Detection of Cryptosporidium Spp. In the Wachusett Reservoir WatershedEPA Grant Number: U915773
Title: Detection of Cryptosporidium Spp. In the Wachusett Reservoir Watershed
Investigators: Jellison, Kristen L.
Institution: Massachusetts Institute of Technology
EPA Project Officer: Lee, Sonja
Project Period: August 1, 2000 through August 1, 2003
Project Amount: $102,000
RFA: STAR Graduate Fellowships (2000) RFA Text | Recipients Lists
Research Category: Academic Fellowships , Engineering and Environmental Chemistry , Fellowship - Civil/Environmental Engineering
The goal of this research project is to better characterize the behavior of Cryptosporidium oocysts in the Wachusett Reservoir watershed, the drinking water source for Boston, Massachusetts and surrounding municipalities. Specific aims of the work are to: (1) investigate seasonal trends in oocyst contamination of surface water; (2) identify Cryptosporidium species in surface water; (3) identify surrogate water quality parameters that can be used as markers for contamination risk; and (4) determine sources of oocyst contamination in the watershed.
Water samples are filtered through Gelman Envirochek Sampling Capsules from Pall Gelman Sciences Inc. (Ann Arbor, MI) according to manufacturer's recommendations. During filtration, water quality parameters including pH, specific conductivity, dissolved oxygen content, temperature, and turbidity are measured. Typically, ~40-80L of water are filtered. Filters are transported to the laboratory on ice and eluted according to manufacturer's recommendations within 36 hours of sample collection. Oocysts are purified from water pellets or fecal samples using immunomagnetic separation (IMS) with the Crypto-Scan IMS kit from ImmuCell (Portland, ME).
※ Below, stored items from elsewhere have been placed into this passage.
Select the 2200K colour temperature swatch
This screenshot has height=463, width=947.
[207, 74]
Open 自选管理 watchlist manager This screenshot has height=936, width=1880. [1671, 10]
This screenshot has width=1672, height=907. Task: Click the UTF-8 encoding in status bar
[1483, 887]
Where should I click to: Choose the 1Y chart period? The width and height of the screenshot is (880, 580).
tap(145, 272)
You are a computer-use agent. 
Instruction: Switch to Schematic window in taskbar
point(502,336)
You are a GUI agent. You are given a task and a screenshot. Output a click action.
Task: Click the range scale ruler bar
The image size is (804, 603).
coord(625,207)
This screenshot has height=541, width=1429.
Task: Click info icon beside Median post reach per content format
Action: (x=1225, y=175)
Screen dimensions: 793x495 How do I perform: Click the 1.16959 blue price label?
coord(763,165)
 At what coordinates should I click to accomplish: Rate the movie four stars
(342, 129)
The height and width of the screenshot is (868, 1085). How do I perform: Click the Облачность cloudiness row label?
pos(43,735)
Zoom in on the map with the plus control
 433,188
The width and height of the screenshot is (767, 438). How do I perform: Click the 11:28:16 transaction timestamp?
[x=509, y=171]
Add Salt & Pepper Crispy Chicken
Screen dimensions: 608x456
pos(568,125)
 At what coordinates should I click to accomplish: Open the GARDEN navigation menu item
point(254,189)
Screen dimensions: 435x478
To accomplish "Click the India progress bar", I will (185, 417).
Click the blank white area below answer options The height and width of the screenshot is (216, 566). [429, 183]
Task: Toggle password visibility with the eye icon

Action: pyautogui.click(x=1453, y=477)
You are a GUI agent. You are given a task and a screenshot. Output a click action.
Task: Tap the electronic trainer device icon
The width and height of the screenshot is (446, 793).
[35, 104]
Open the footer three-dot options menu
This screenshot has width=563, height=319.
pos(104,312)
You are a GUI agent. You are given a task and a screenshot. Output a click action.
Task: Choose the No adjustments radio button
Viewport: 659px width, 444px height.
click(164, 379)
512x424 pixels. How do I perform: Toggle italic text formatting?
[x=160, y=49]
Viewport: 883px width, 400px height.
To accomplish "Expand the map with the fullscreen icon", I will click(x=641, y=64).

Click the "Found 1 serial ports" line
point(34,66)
DNA is extracted from purified oocysts with phenol-chloroform, precipitated with ethanol, and amplified using a nested PCR assay that targets a 434-bp variable region of the 18S rRNA gene. Nested PCR products are visualized on a 1.2 percent agarose gel stained with ethidium bromide, and the nested PCR products from positive samples are cloned into the pGEM-T Easy Vector System (Promega Corporation, WI). Selected clones of the nested PCR products are sequenced on an ABI Prism 310 Genetic Analyzer (PE Applied Biosystems, CA).
The water sampling method will determine the contamination risk from oocysts in the environment that may pose a threat to public health, illustrating the need for specific oocyst detection methods that identify species type and thus health risk.